On Mon, Jun 18, 2018 at 14:24:39 +0100, João Távora wrote:
> Alan Mackenzie <address@hidden> writes:

> > Yes.  But it is the master branch, where not everything can be expected
> > to work all the time.  I think the main thing is, we're _going_ to fix
> > this bug.

> Well, I respectfully and totally disagree.  The reason we have automated
> tests in Hydra is to catch unintentional breakage, not intentional
> breakage.

This breakage is unintentional, and we're working out how to fix it.

> For development temporarily unhampered by tests, I think a separate
> branch is a much better alternative.  It's a very easy thing to do in
> git (and in your case, trivial to merge from and back to master, given
> you have near-total control over that area of code).

It's possible, but it's a hassle; it's outside of normal workflow,
therefore involves getting into git's execrable documentation.

> Can't you just revert the commit that broke it? 

It was three (or maybe four) successive commits.  If I revert them, it
will postpone indefinitely the bug that they've fixed.

> > OK, here goes.  Why should major modes tie themselves in knots, just so
> > that electric-pair-mode can work?  What CC Mode is doing is natural, and
> > matches the reality.

> I think you mean "mode", in the singular form :-).

No.  CC Mode comprises lots of modes, not all of them maintained by me.
But even aside from that, CC Mode has often been a pioneer, developing
new techniques, which the rest of Emacs has then followed.  Examples are
hungry deletion and electric indentation.

> Also, it doesn't "match reality": if you open a line in a string, it
> syntax highlights the remaining string as C statements, but the C parser
> doesn't see C statements.  IOW, newline doesn't *really* terminate a
> string in C.

We could argue about words like "terminate" indefinitely.  What I think
is incontrovertible is if you open a line in a string, the portion after
that opening is not part of the string opened on the line above.  The
new fontification reflects this fact.

> > electric-pair-mode's chomp facility could be more rigorously coded -
> > sometimes it is dealing with visible whitespace, sometimes it is dealing
> > with syntactic properties.  Surely it should be working with visible
> > whitespace all the time?

> No.  If it did so, it would chomp parenthesis from non-comment regions
> into comment regions, for example.

But it could use the strategy of determining the end of any comment,
then using non-syntax facilities for traversing the space up to that
end.  Or something like that.

> That doesn't make sense, not according to show-paren-mode, for example.

> By the way, after your change, very basic commands which fall completely
> outside electric-pair-mode have fundamentally changed their behaviour in
> cc-mode.
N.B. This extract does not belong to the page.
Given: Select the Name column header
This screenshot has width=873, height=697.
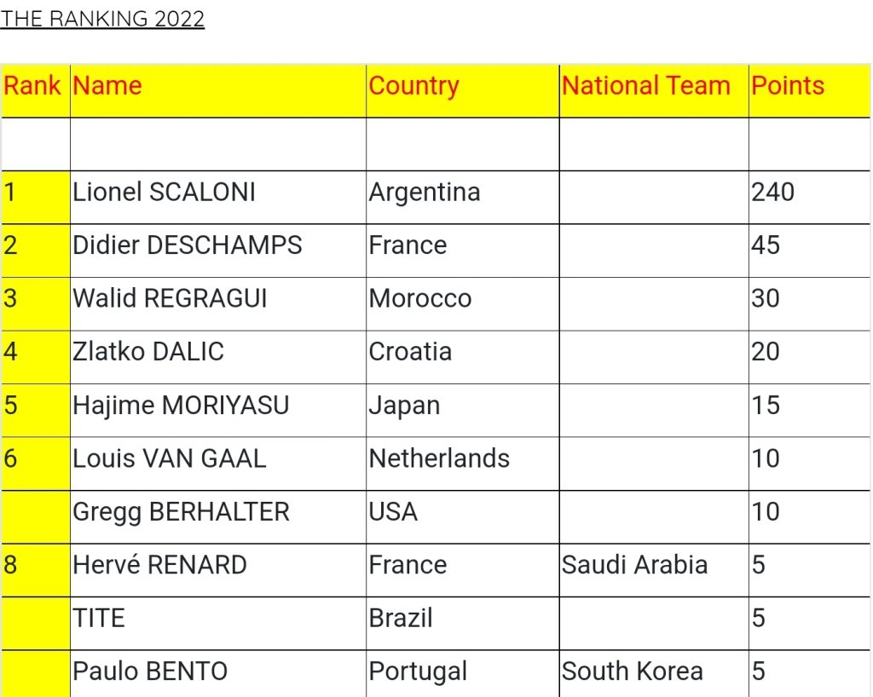Looking at the screenshot, I should [x=107, y=86].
Here are a few, out of Emacs -Q:

> * Open a line in a string, using C-o.  Sexp-navigation is now messed up
>   in the whole buffer, i.e. C-M-*.  Most commads error or produce
>   surprising result.  So even if the intent is to eventually add a
>   backslash escaping the newline, or make it two adjacent strings by
>   typing two quotes (something perfectly allowed by C).

I've tried this, obviously, but as far as I'm aware, the operation of
C-M-* is correct for the (now syntactically incorrect) buffer.  If you
can give me a concrete example, I can look at it and correct it.

> * Inside the string, `forward-sexp' in a parenthesis of a NL-terminated
>   string now errors where it would previously do its job of jumping to
>   the closer;

It works more or less the same as C-M-n always has from a parenthesis
inside a string, which isn't matched in that string.  Just that the
notion of "inside a string" is now more exact than it used to be.

> * Also inside the string, `blink-matching-paren', on by default, also
>   doesn't work as before: closing a paren on a NL-started string doesn't
>   match the opener.

Do you mean a NL-ENDED string?  I see matching here.  If you can be more
precise about the failure, I can look at it.

> There are no automated tests for these things, otherwise you could be
> seeing test breakage here too (and, with higher probably, you may be
> seeing breakage in user's expectations later on).

No, these things are not all intended functionality of Emacs, they're
just side effects of the way the real functionality was implemented.

> > I've attempted a bit of debugging.  In addition to
> > electric-pair--skip-whitespace, I encountered a scan-sexps in subfunction
> > ended-prematurely-fn of function electric-pair--balance-info, which
> > snagged on the end of string at EOL.

> I don't understand how this matters to the problem at hand, but
> regardless, can you make a bug report demonstrating the presumed bug and
> its impact so I can follow up?

I attempted to see how difficult it would be to modify elec-pair.el to
cope with unconstrained text properties in buffers.  This was the second
problem I came up against.

> > We are talking about a corner case in e-p-m, namely where e-p-m attempts
> > to chomp space between parens inside an invalid string.  This surely
> > won't come up in practice very much.  Is it worth fixing?  (I would say
> > yes.)

> Don't forget that the particular piece of e-p-m we're talking about is
> one of the ways (arguably the easiest way) to actually fix the specific
> C/C++ problem at hand for the user.  IOW it's not some random whimsical
> useless thing.

It's not useless, but it's rare - it's three things happening all at the
same time, namely a broken string, pseudo-matching parens and space
between them.  This isn't going to happen very often.  I'd wager that
broken strings (two "s with non-escaped NLs between them) in themselves
are quite rare.  But I still think it should be fixed.  :-)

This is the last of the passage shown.